Maroc intempéries : 11 morts dans les dernières intempéries et 177 maison détruites

Onze personnes sont décédées dans les intempéries des derniers jours au Maroc, une semaine après une précédente tempête qui avait fait au moins 36 morts, a annoncé lundi soir la chaîne publique 2M, citant une « source autorisée », en l’absence de bilan officiel.

Auparavant, la presse écrite avait évoqué jusqu’à sept morts à la suite de ces pluies torrentielles, les pires des « trente dernières années », selon le quotidien L’Economiste.

De vendredi à dimanche, le Sud marocain a effectivement enregistré des précipitations record: il est tombé dans certains secteurs l’équivalent d’une année de pluie, comme à Agadir, la grande station balnéaire du pays (plus de 250 mm de précipitations).

Ces intempéries, qui ont pris fin lundi matin, ont entraîné de nouvelles crues impressionnantes d’oueds (rivières) et des dégâts considérables, en particulier à Guelmim (200 km au sud d’Agadir), déclarée « zone sinistrée ».

Aucun bilan humain n’a été officiellement publié à l’échelle nationale.

« Une autre catastrophe: les inondations font sept décès », a toutefois titré le quotidien arabophone Al Massae, selon lequel deux collégiennes sont mortes noyées vendredi à Azilal, dans l’Atlas.

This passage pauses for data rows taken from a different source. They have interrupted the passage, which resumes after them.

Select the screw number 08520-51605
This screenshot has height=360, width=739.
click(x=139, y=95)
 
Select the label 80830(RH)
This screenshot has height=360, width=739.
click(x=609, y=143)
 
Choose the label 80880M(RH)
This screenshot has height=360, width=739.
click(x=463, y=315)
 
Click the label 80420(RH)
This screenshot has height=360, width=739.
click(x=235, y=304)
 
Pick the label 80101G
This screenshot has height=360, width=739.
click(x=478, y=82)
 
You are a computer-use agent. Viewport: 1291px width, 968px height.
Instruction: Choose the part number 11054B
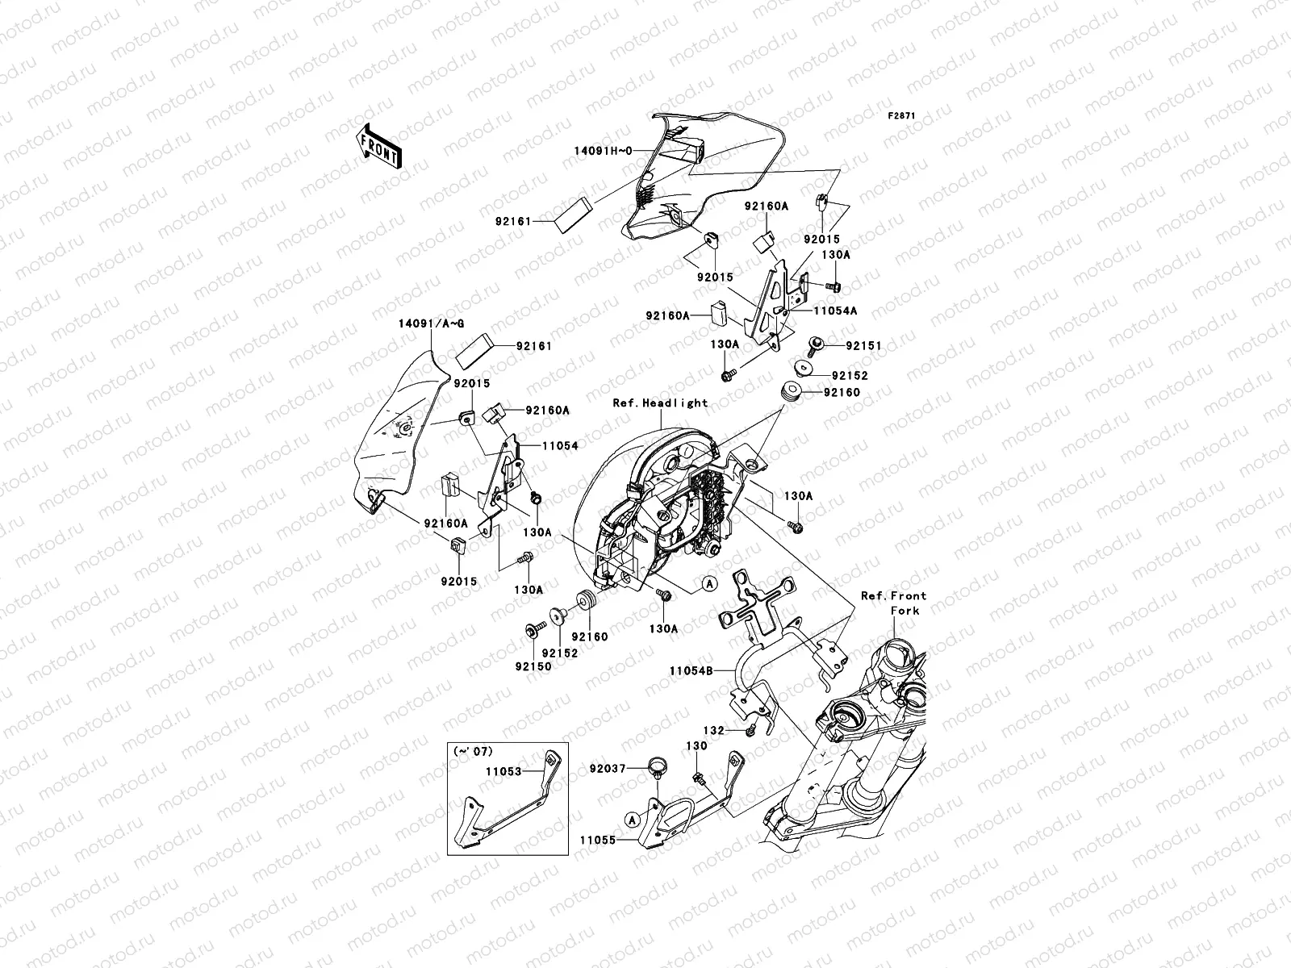[691, 670]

Un adolescent est également décédé, emporté par l’oued Imintanout, au sud-ouest de Marrakech, tandis que vers Figuig (sud-est) une femme et son enfant sont morts dans l’effondrement de leur maison, a ajouté Al Massae.

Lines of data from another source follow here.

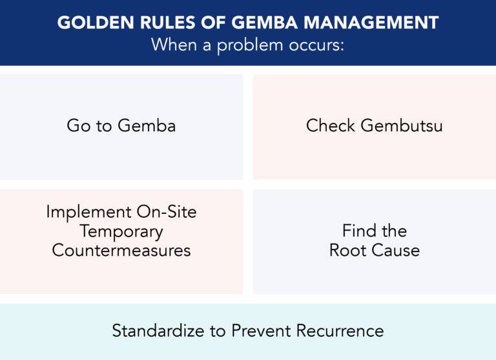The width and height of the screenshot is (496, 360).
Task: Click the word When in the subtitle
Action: coord(173,46)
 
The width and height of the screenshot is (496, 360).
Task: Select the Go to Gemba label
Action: coord(121,125)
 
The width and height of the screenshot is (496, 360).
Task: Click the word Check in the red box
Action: coord(331,125)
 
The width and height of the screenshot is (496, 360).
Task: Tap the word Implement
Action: coord(81,212)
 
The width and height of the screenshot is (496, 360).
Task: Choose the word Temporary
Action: coord(121,231)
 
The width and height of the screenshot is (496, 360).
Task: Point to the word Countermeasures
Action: coord(121,250)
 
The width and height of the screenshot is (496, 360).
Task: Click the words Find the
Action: coord(375,231)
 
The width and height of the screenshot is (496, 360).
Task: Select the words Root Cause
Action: coord(375,250)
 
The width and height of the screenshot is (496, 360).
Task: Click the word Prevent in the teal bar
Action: coord(260,332)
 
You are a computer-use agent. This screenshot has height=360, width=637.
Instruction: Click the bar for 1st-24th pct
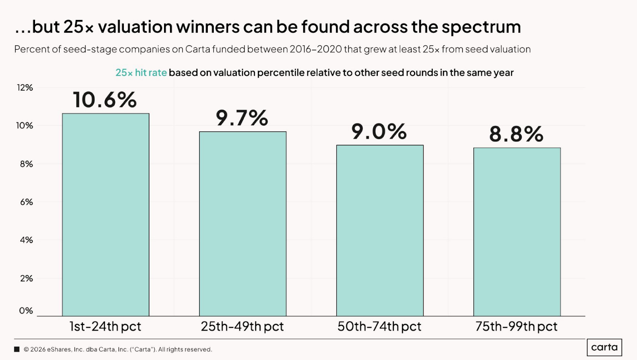point(106,215)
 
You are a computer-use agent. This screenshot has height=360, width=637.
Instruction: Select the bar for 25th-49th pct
point(242,224)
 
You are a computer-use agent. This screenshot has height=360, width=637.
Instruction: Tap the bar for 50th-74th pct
point(380,231)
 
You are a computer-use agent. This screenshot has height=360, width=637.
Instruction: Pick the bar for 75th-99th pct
point(517,232)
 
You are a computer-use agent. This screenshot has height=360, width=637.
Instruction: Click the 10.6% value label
point(105,100)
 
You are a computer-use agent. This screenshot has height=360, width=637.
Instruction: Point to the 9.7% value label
point(242,117)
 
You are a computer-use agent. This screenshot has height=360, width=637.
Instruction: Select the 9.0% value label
point(379,131)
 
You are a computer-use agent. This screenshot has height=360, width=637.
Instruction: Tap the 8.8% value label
point(516,134)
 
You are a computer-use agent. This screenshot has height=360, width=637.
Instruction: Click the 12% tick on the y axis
point(25,88)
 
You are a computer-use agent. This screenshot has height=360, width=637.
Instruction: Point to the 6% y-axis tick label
point(26,202)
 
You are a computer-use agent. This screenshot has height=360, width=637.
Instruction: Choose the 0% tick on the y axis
point(26,311)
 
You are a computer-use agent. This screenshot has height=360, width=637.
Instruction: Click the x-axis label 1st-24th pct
point(105,327)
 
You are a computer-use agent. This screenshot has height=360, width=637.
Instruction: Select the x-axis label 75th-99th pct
point(516,327)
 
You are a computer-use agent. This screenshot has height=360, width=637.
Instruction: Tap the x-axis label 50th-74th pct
point(379,327)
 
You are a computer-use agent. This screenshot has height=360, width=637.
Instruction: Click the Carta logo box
point(604,347)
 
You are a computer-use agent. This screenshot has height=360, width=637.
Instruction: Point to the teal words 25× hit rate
point(141,73)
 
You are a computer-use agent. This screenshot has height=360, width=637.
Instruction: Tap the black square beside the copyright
point(17,349)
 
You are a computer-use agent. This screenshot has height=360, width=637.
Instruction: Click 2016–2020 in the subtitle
point(316,49)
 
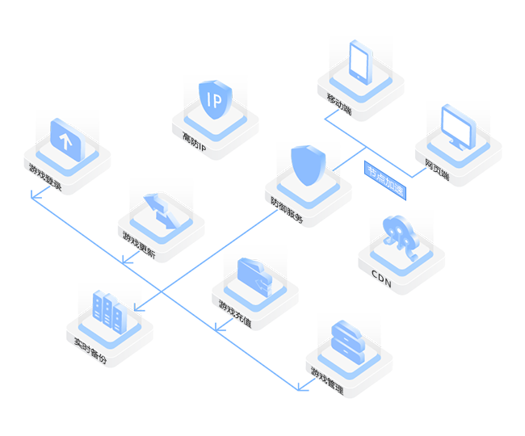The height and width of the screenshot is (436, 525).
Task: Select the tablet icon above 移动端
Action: tap(359, 61)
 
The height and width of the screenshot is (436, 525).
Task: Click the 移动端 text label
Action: tap(340, 106)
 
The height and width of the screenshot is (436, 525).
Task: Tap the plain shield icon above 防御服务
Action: tap(307, 167)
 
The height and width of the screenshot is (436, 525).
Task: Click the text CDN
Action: tap(381, 279)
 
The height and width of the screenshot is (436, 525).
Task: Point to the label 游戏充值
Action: tap(234, 314)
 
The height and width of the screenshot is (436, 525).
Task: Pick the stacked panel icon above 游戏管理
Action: tap(348, 338)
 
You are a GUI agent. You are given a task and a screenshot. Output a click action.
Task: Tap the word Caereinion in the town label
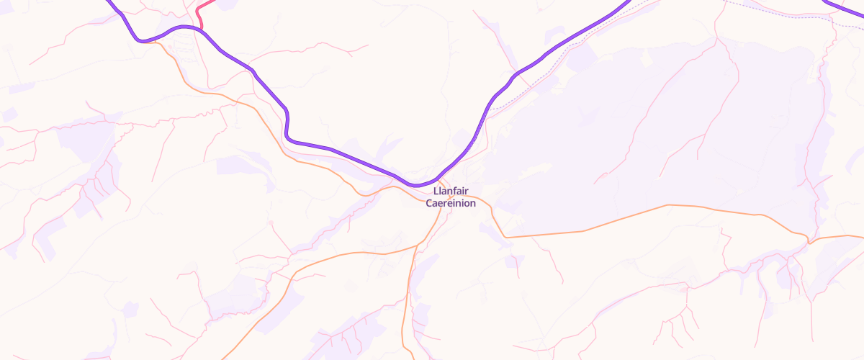(x=451, y=204)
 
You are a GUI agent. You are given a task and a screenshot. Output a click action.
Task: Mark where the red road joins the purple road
(x=201, y=28)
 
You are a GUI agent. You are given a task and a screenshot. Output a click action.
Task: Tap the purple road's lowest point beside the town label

Akhbar al Yaoum a pour sa part fait état d’un bilan d’au moins cinq morts.

Les dégâts matériels se chiffrent, eux, à « des milliards » de dirhams (soit des centaines de millions d’euros), a noté Al-Ittihad Al Ichtiraki.

Plusieurs milliers d’habitations ont été totalement ou partiellement détruites, de multiples routes coupées et le réseau électrique endommagé, selon les autorités.

Lundi matin, au moins 250 villages étaient encore « enclavés » et faisaient l’objet de « ravitaillements ».

D’après 2M, un « pont aérien » a notamment été mis en place entre Guelmim et Sidi Ifni (sud-ouest) « pour porter assistance aux populations encerclées par les crues ».

A Guelmim même, ville aux portes du Sahara déjà éprouvée le week-end précédent avec près d’une trentaine de morts, des quartiers entiers ont été submergés après la rupture de digues.

A la demande du roi Mohammed VI, le ministre de l’Intérieur Mohammed Hassad s’est rendu sur place durant le week-end.

« La priorité sera donnée à la réouverture des routes, au rétablissement du courant électrique, à l’approvisionnement en eau potable et à la continuité des services de santé », a déclaré la préfecture de Guelmim, d’après laquelle plusieurs centaines de personnes sont temporairement sans domicile et ont été pris en charge.

Critiquées à l’issue du précédent épisode pluvieux, du fait du lourd bilan humain (au moins 36 morts), les autorités avaient placé certaines zones en « alerte maximale » dès vendredi.

Critiquées à l’issue du précédent épisode pluvieux, les autorités avaient placé certaines zones en « alerte maximale » dès vendredi.


l’effondrement de 117 vieilles bâtisses

Les fortes précipitations qui se sont abattues vendredi et samedi derniers sur la province de Tata ont provoqué l’effondrement de 117 vieilles bâtisses, selon un bilan provisoire établi par les autorités locales.

Ces précipitations exceptionnelles ont aussi causé de graves dégâts à quatre ponts et provoqué l’effondrement partiel d’une vieille mosquée dans la commune rurale de Sidi Abdellah ben Mbarek (Akka) ainsi que de trois pilons de haute tension.

Les crues et les fortes précipitations ont également causé la mort de quarante-huit caprins, ajoute la même source.